Only Productive Investment Can Rebuild U.S. Labor Force

The September U.S. jobs situation was widely reported as having marked a “stall” in an alleged economic recovery from the 2020 “pandemic” collapse; but it actually showed something far worse: The civilian labor force had shrunk by 1.4 million since the start of the Summer, and the number of Americans in the “civilian non-institutionalized population” who were out of the labor force had gone over 100 million for the first time, to 100.5 million. That’s 10 million more labor force dropouts than at the time of the 2008 financial crash. The Americans out of the labor force rose by 175,000 in the month of September alone.

Underlying this shrinkage is the most fundamental U.S. economic fact: No new productive employment at all, of any kind, has been created since the breakdown began with the September 2019 “repo crisis” and the Federal Reserve began QE5. The terrific pace of money printing since then—driving Federal Reserve assets from $3.75 trillion to the present $8.5 trillion in two years, combined with $5 trillion in Treasury funds for “COVID relief” of various kinds—has inundated an economy lacking any new productive employment, to trigger runaway inflation. The only legislation in years that might have added some construction and engineering employment, the pending “bipartisan infrastructure bill,” has been deliberately postponed by the Democratic majority in Congress, looking for $3.5 trillion in more “household aid” first.

In an irony created by the Green New Deal’s failure, U.S.-based coal companies are now unable to find coal miners to hire to meet the resurging demand for coal, according to a Bloomberg News article of Oct. 6, “U.S. Coal Mines Are Running Out of Miners Just as Demand Booms”:

“ ‘There’s a perception that the coal industry, if not dead, is dying,’ Ernie Thrasher, chief executive officer of Xcoal Energy & Resources LLC, a Pennsylvania coal trader that works with several suppliers, said. ‘Young people just have many more choices.’ ”

There’s selling marijuana, up 80,000 jobs this year.
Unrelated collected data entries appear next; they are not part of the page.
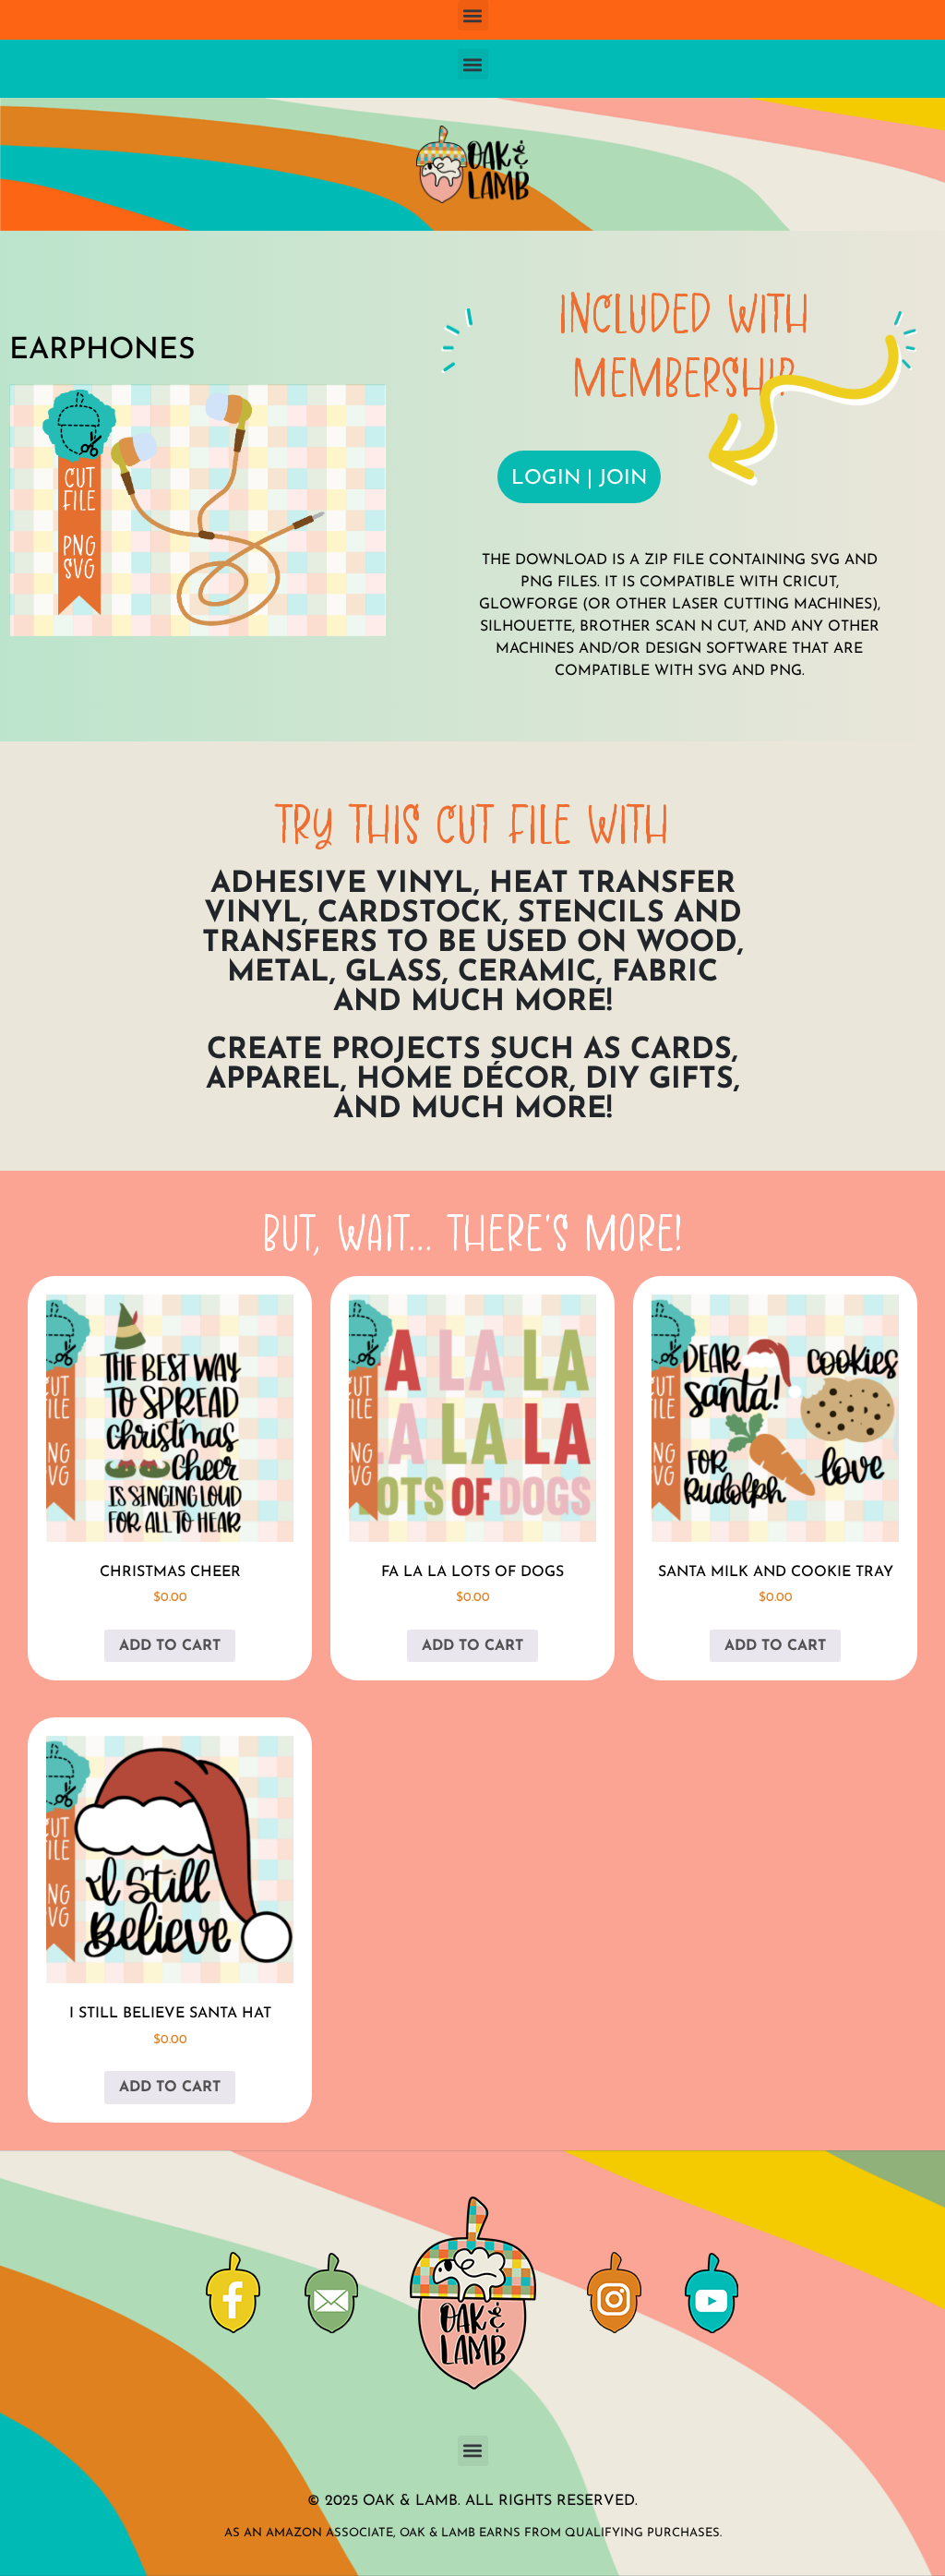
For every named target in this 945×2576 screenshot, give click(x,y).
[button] (473, 15)
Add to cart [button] (170, 1646)
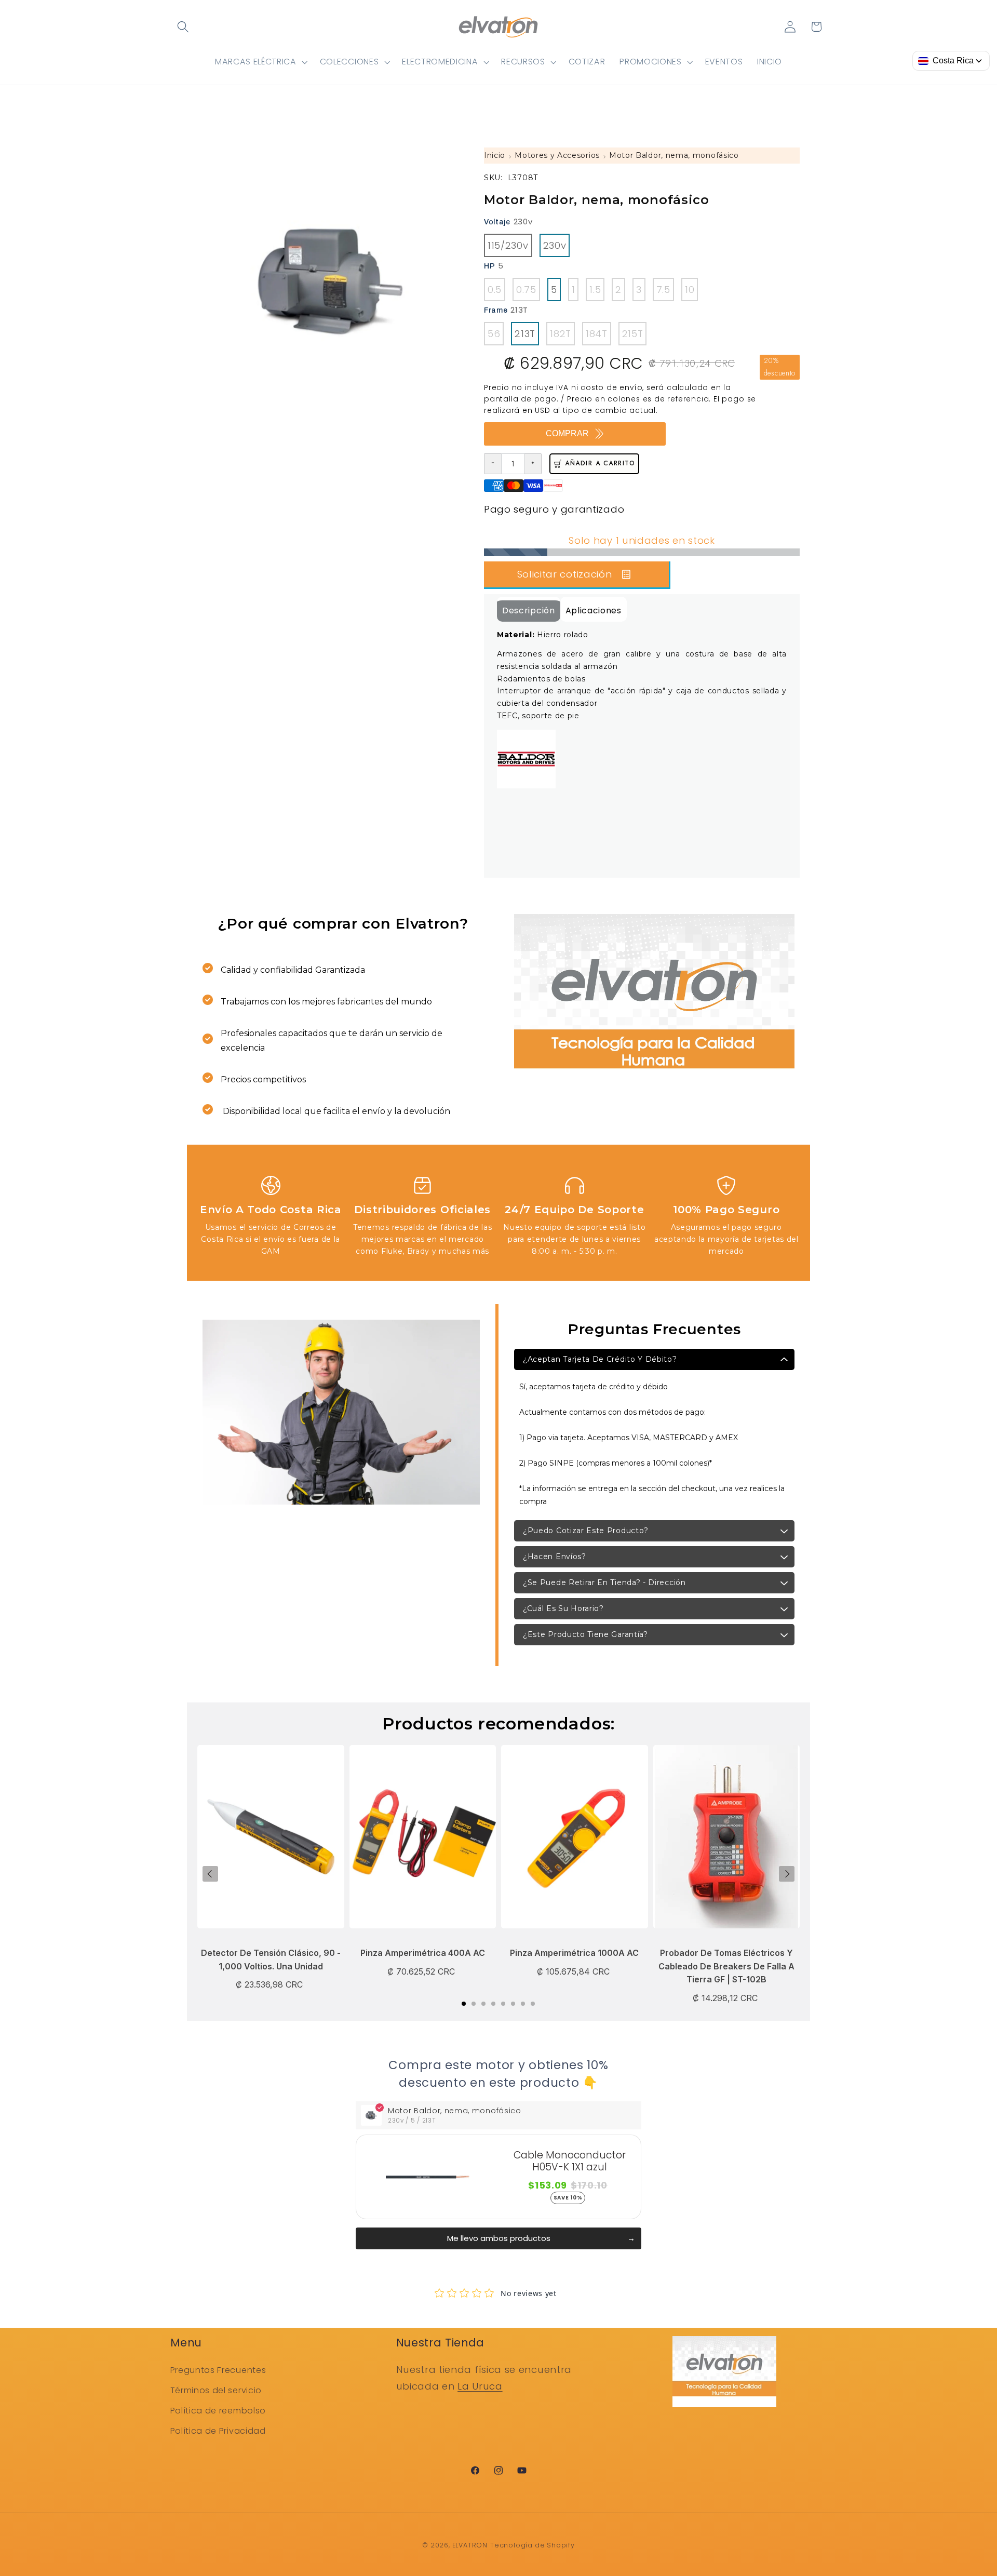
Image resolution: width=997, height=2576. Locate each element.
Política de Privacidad (218, 2431)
Home healthcare, up 90,000. And there’s staying out of the workforce, up 900,000 in 2020 so far.

Worldwide 140 Million More Unemployed, More in Poverty than in 2019

A new issue of the semiannual employment report of the International Labor Organization (ILO) says the number of unemployed workers around the world grew by 144 million in 2020, and that loss has persisted through 2021 as well, with unemployment remaining higher by 140 million at the end of the second quarter of this year. This corresponds roughly to a jump in the global unemployment rate by 4.5%, with no reversal in sight.
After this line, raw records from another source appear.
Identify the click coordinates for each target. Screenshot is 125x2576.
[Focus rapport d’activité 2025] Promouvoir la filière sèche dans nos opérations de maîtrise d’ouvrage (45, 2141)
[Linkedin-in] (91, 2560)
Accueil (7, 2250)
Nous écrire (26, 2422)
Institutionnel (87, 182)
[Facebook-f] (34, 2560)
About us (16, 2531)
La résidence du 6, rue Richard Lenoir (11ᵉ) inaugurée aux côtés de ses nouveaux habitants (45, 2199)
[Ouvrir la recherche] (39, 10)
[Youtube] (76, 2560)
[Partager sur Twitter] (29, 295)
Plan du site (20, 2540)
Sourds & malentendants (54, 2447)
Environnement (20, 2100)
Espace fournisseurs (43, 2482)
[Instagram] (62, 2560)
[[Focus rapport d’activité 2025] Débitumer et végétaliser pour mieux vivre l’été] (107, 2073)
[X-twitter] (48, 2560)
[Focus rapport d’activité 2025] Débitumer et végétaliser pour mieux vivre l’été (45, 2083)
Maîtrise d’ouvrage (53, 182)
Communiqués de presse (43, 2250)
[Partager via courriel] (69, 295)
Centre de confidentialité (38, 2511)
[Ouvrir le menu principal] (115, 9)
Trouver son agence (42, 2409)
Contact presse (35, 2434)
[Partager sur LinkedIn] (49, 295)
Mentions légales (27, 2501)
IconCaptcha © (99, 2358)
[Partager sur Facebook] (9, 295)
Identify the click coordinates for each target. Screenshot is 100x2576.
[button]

The worldwide loss in labor income resulting from the employment is estimated by the ILO as $3.7 trillion in 2020, an 8.3% drop in income from 2019. That income drop moderated only slightly in the 2021; for the first two quarters it was $1.3 trillion or about 5.3%. Some 110 million more workers are officially in poverty around the world than were in 2019.

As with the major “advanced” economies, this phenomenon of lost employment worldwide is essentially a lack of any new, productive employment created through actions of government to fight the pandemic, which could have replaced the large number of largely unproductive “informal sector” work which was lost. At its worst in mid-2020 that loss reached 500 million jobs.